§ GOALS
A: Locate every line in the records below that contains the word "will" and copy each of those lines.
B: Carry on the passage below about heating greenhouses with warmth from sewage, beginning right after its final sentence.

§ PASSAGE GIVEN
--------

A British company believes sewage could provide the solution to the UK’s salad supply shortages as a huge rise in wholesale gas prises has impacted growers.
Oasthouse Ventures has huge greenhouses in Bury St Edmunds and Norwich which extract heat from the sewage at local treatment works, transferring it to heat pumps at their sites.
This provides the majority of the heat needed to grow peppers, tomatoes and cucumbers.
The move comes as the National Farmers’ Union warns Britain is facing its lowest year for salad production since records began.
Growers who rely on gas to heat their greenhouses have been hit by a 156% rise in wholesale gas prices since 2019.
The is partly why the country experienced shortages of some fruit and vegetables in supermarkets at the beginning of this year, which means the UK continues to be hugely reliant on imports for salad and fresh produce.
Ed Moorhouse, business development manager at Oasthouse Ventures, says their method of extracting heat from sewage provides greater stability than relying on gas.

--------

[Word and element location data]
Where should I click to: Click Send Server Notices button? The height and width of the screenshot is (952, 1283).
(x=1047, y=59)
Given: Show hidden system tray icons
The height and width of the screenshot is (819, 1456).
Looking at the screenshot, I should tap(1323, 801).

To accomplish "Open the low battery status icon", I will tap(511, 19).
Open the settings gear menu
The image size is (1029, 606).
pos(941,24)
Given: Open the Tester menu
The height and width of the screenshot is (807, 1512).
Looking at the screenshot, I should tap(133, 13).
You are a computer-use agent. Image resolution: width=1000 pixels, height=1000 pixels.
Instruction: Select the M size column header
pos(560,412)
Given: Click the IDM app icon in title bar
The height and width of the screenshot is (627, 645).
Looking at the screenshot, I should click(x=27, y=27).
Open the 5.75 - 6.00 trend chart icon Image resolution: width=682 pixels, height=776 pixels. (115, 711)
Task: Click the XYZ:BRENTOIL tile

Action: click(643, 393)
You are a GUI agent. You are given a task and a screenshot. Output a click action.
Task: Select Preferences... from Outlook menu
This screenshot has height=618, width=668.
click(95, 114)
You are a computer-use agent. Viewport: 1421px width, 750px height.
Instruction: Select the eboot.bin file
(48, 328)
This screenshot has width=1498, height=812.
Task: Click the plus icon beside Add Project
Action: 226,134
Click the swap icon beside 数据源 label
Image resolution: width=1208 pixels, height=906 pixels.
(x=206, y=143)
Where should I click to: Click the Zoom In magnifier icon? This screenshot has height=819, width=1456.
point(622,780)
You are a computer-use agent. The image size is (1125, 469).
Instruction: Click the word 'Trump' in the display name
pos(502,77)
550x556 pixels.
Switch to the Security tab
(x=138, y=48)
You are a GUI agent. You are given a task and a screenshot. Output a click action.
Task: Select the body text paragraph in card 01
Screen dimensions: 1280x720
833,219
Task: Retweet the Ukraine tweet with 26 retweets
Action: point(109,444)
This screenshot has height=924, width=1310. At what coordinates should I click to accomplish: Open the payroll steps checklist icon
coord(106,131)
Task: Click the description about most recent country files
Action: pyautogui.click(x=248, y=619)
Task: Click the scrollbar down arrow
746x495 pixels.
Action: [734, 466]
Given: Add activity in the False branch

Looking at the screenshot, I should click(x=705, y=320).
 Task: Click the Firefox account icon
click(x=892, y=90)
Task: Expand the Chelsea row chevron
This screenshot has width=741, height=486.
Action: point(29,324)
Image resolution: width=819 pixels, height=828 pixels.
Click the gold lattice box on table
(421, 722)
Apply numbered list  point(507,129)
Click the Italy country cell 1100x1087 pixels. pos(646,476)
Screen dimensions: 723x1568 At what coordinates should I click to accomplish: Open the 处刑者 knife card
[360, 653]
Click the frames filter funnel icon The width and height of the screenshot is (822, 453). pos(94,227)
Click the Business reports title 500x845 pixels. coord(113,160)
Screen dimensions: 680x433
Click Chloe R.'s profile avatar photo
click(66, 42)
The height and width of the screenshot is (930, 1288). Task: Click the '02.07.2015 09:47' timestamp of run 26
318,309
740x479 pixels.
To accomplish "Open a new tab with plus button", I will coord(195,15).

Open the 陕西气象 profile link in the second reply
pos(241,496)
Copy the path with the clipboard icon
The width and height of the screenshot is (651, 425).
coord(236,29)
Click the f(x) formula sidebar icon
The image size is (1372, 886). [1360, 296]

--------

§ ANSWERS
A:
To accomplish "Open the low battery status icon", I will tap(511, 19).
To accomplish "Open a new tab with plus button", I will coord(195,15).

B:
He said: “Our greenhouses are not subject to geopolitics and global fluctuations in the hydrocarbon market that have shut many greenhouses in the UK and abroad, one of the key reasons we had shortages this spring.
“We’re also largely immune from the effects of climate change. When you decouple your day-to-day operation from gas prices and grow fresh produce in a country with ample rain and good levels of sunshine, you largely deliver food security and provide assurances of supply to supermarkets.”
But the running of these greenhouses is expensive and the equipment is costly.
Initially they benefited from the government’s Renewable Heat Incentive scheme, which has now finished.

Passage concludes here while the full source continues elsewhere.